▶ **Exercise brief**:
Could the data below be retyped exactly, without its pictures?

Records from a data collection
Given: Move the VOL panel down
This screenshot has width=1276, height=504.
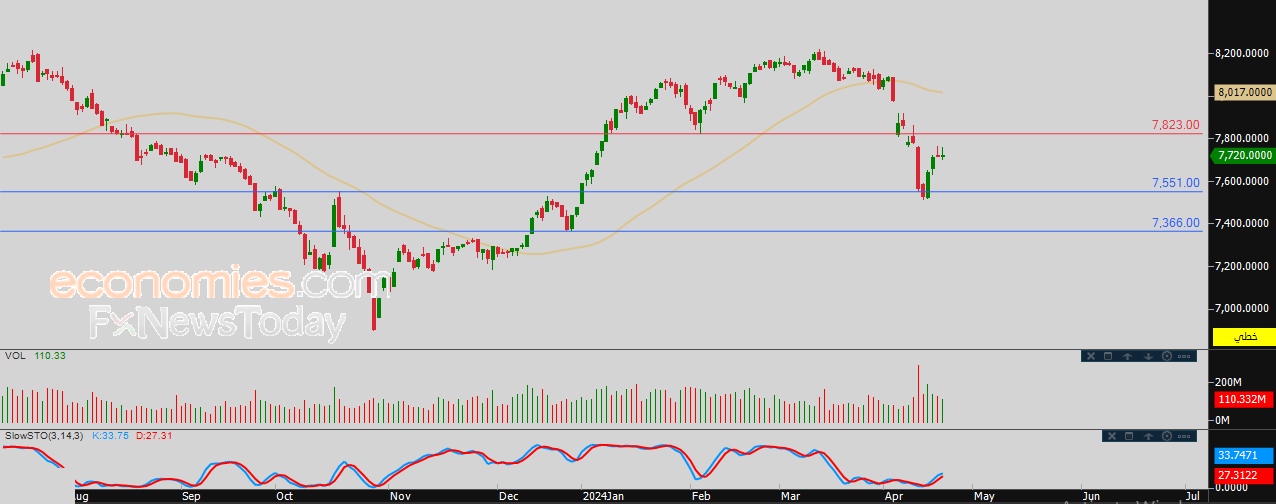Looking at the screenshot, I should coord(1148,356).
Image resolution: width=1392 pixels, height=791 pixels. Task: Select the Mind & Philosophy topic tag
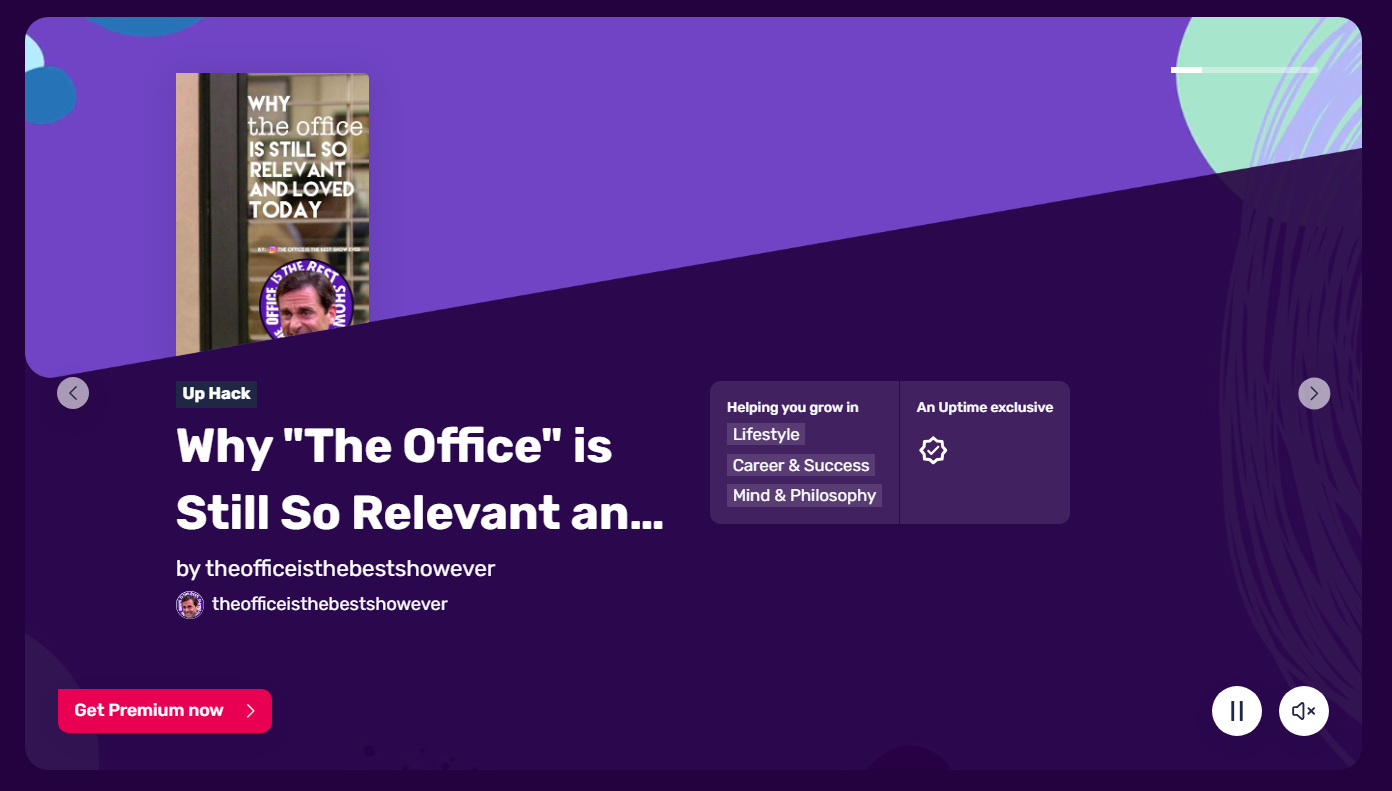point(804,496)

▶ **Response to the exercise**:
Given: Move the VOL panel down
This screenshot has width=1276, height=504.
Looking at the screenshot, I should coord(1148,356).
Image resolution: width=1392 pixels, height=791 pixels. Task: Select the Mind & Philosophy topic tag
point(804,496)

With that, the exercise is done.